Gideon Wolf

Gideon Wolf, Diagram

Gideon Wolf’s two albums to date, “Paper” and “I Am Wolf”, have showcased two quite different sides to the artist also known as Tristan Shorr. “Paper” was a largely neo-classical album, with distinctly abstract, drone leanings. “I Am Wolf”, on the other hand, turned the focus to the vocals and songwriting that made tentative appearances in “Paper”, whilst adding much more direct electronics and beats. “Diagram”, a new EP for Time Released Sound (a late addition to their chocolate box series), in some ways represents a connecting of the dots between these two very different albums.

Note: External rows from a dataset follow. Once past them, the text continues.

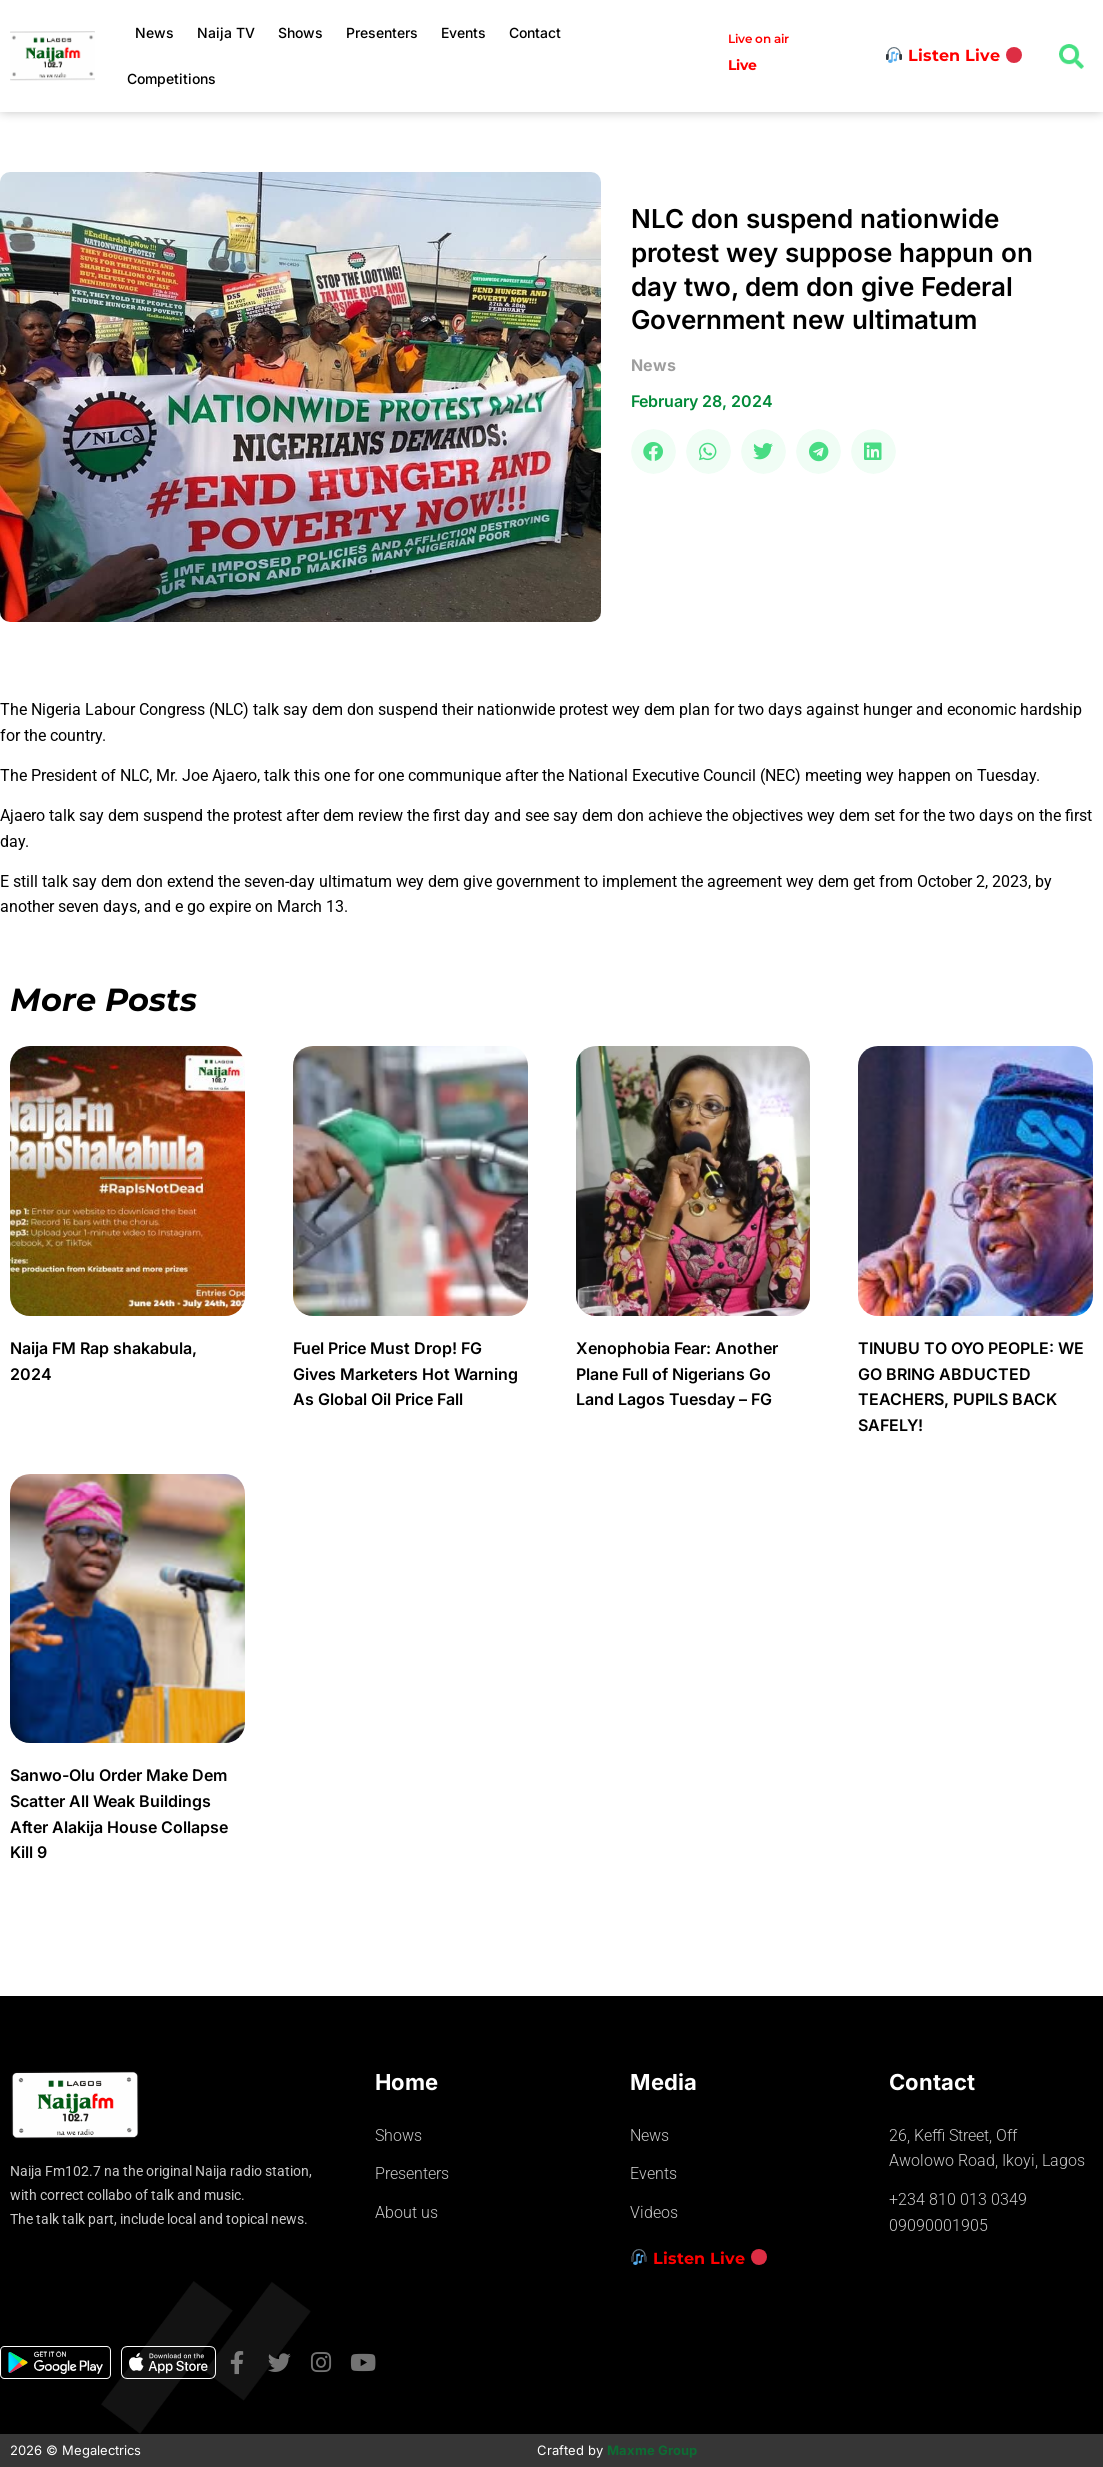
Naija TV (226, 32)
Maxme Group (652, 2450)
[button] (653, 451)
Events (463, 32)
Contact (535, 32)
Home (406, 2082)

The piano, prominent on “Paper”, is very much back; indeed, it is the nominal focus of the short collection. Playing long, languid chords and often heavily treated, it fits well alongside other Time Released Sound albums of crystalline ambience by Sonmi 451, Monolyth & Cobalt, Mikael Lind and others. On ‘Wire’, the instrument rings out every few seconds or so, shuddering into lengthy reverberations. For the rest of the EP, the piano follows pretty much that same path of sonorous rings. At the end of ‘Line’ is a melodic figure of short pairs of high notes like ice cracking, but that is the exception rather than the rule. ‘Diagram’ sees a little more dynamic activity, as the keys rise and fall in waves of ever increasing size, at first keeping pace with the billowing ambience, but eventually overcome by it. It’s a busy ambience, with lots of drones jostling for attention, and it continues uninterrupted until the last couple of minutes of the piece, when the bottom end drops out to allow the piano for a final look in. There’s nothing quite as dynamic as “Paper”, nor quite as bold, but nevertheless there’s a certain weight, a certain heft, to the piano that Shorr makes good use of, and which gives “Diagram” something a bit more than the everyday ambience that the EP can initially resemble.

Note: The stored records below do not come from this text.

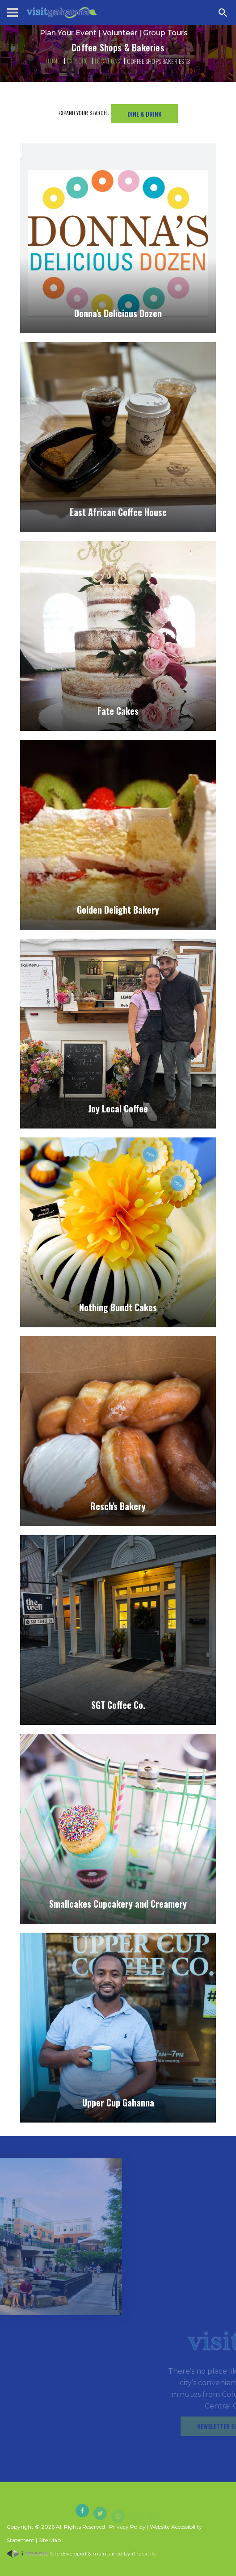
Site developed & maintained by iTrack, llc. (82, 2553)
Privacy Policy (127, 2526)
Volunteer (119, 33)
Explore (77, 60)
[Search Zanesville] (223, 12)
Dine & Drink (144, 113)
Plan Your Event (68, 33)
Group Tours (165, 33)
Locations (107, 60)
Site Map (49, 2540)
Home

Similarly, the electronics turn out to be dirtier and more unstable than on “I Am Wolf”. ‘Wire’ opens with a drone that appears to have no edges at all, and a pulsing lo-fi rattle fill out the track pleasantly enough. But a stretch of feedback towards the end upsets things somewhat. By the time of closing track ‘Vanishing Point’, feedback, bristling waves of distortion and something that sounds almost like a knife being sharpened make up the main body of the electronics. That the final result doesn’t sound quite as ferocious as it does on paper only makes it the more disquieting, particularly given the EP’s calm, piano-ambience set-up.

There’s nothing as direct or as easy to hang on to as on “I Am Wolf”, but that isn’t necessarily a bad thing. “Diagram” is a slipperier character, with elements of Gideon Wolf’s two guises so far, but ending up as its own being as well. The upshot of that is that instead of solidifying an identity like it initially suggests it might, the EP adds new possibilities instead. While this is perfectly fine and interesting for a short, twenty minute collection, Shorr might have to settle somewhere for his next full-length.